Assuming an existing mortgage can be simpler, easier and less costly for the buyer than applying for a new mortgage, says Lemar Wooley, a spokesman at the U.S. Department of Housing and Urban Development.
Here are three things buyers and sellers should know about assumable mortgages.
1. Buyers could secure a lower mortgage rate
The biggest potential advantage for the buyer is that the terms of the seller’s mortgage might be more attractive than the prevailing terms the buyer would be offered if he or she applied for a new mortgage. The interest rate is key, though other factors should be weighed, too.
“An assumable mortgage can be very attractive if interest rates are on the rise or the current interest rates are significantly higher than the interest rate on the seller’s existing mortgage,” Hines explains.
2. Buyers still need lender approval
The catch is that the buyer must still apply for the loan and meet all of the lender’s requirements as if the loan were newly originated. Without the lender’s consent, the assumption cannot happen. That restriction limits the buyer’s choice of a lender to the seller’s loan servicer.
An appraisal typically isn’t required. That might make the deal easier to close and save the buyer the appraisal fee, which could be several hundred dollars. The buyer might choose to get an appraisal independently of the lender to mitigate the risk of overpaying for the property.
Another consideration should be the seller’s equity. A lot of equity means the buyer must come up with a hefty down payment, Hines says.

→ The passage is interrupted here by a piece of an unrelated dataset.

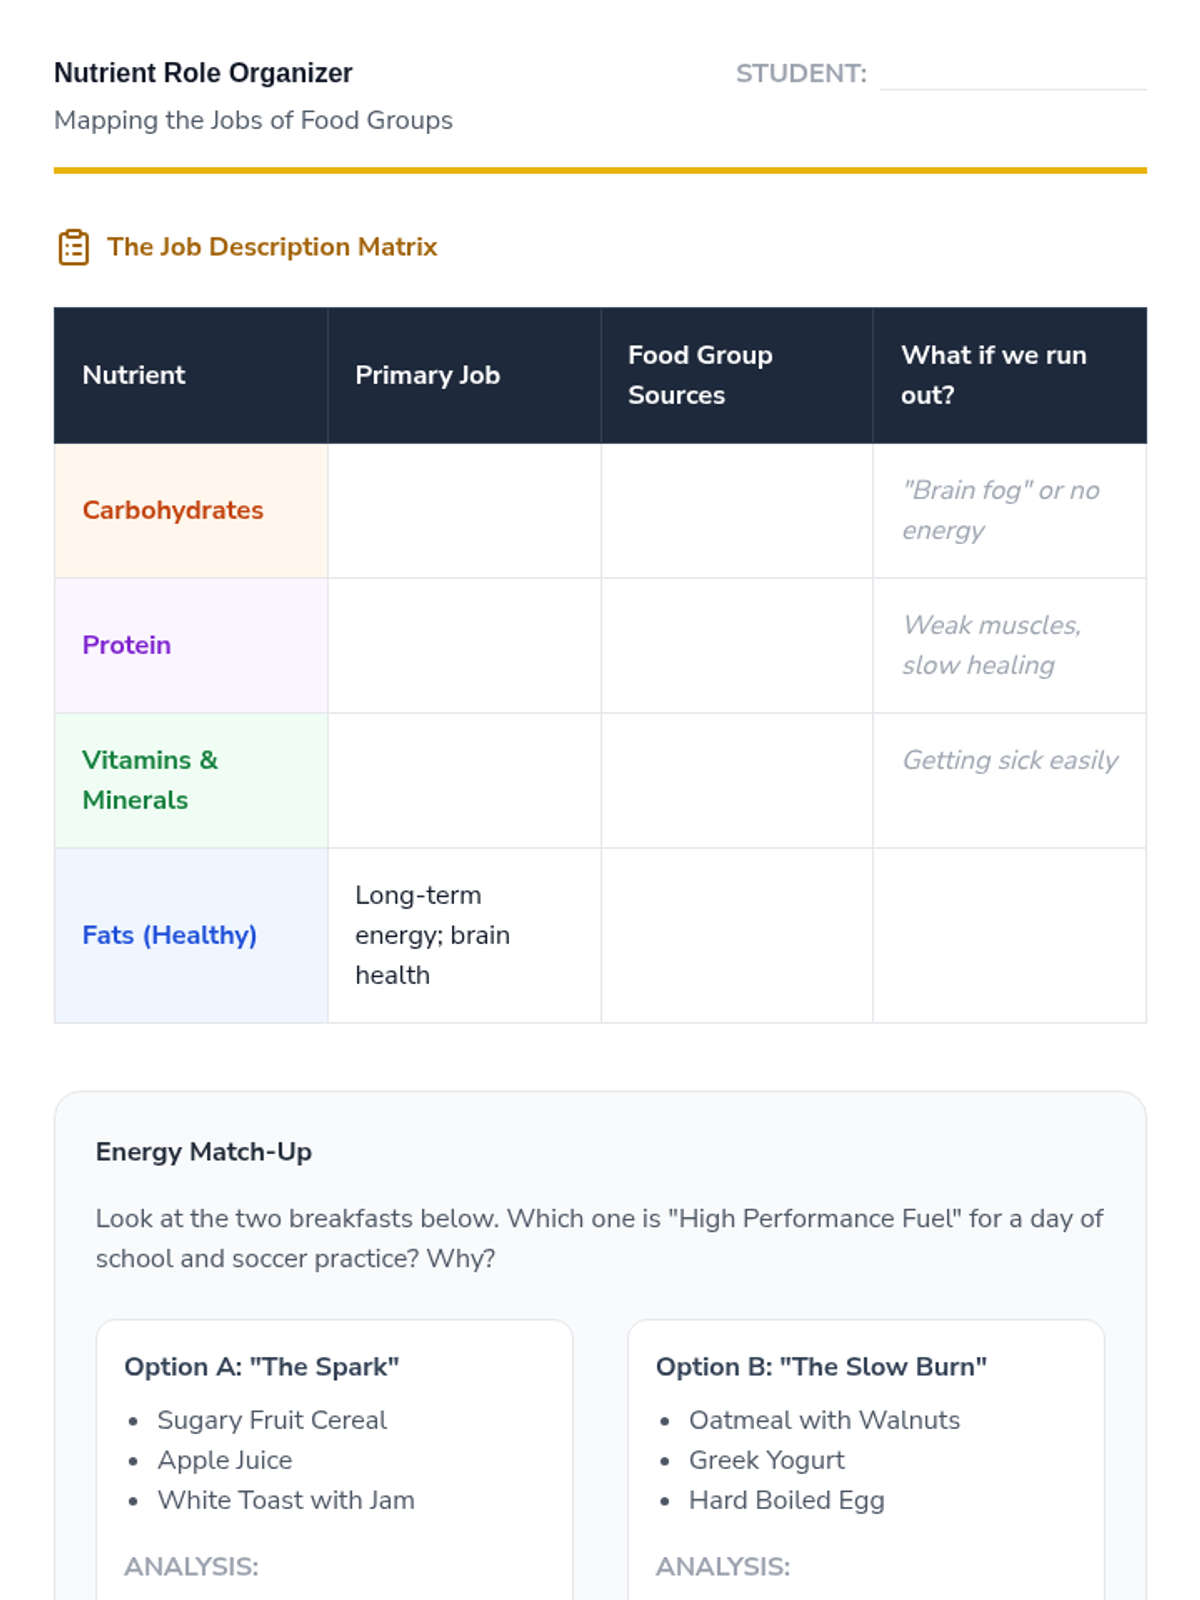The height and width of the screenshot is (1600, 1200).
Task: Click 'What if we run out?' header
Action: tap(993, 375)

An FHA, USDA or VA loan technically can be assumed without the property being sold. That might make sense in connection with a divorce, estate planning or gift of real estate, for example.
3. Sellers face potential liability
For the seller, the primary advantage of an assumable loan is that it can make the house more desirable to buyers, especially if the loan has a low rate and the seller has little equity.

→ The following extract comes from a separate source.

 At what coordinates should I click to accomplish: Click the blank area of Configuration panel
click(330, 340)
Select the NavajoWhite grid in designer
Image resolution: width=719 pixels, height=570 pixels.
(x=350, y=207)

Again, there’s a catch: The seller might still be responsible for the debt after the buyer assumes the loan. If the buyer doesn’t make the payments, the seller’s credit could be negatively affected.
“If the lender doesn’t release the original borrower from liability for the mortgage, and the assumptor defaults, then the original borrower suffers damage to his or her credit rating,” Wooley says.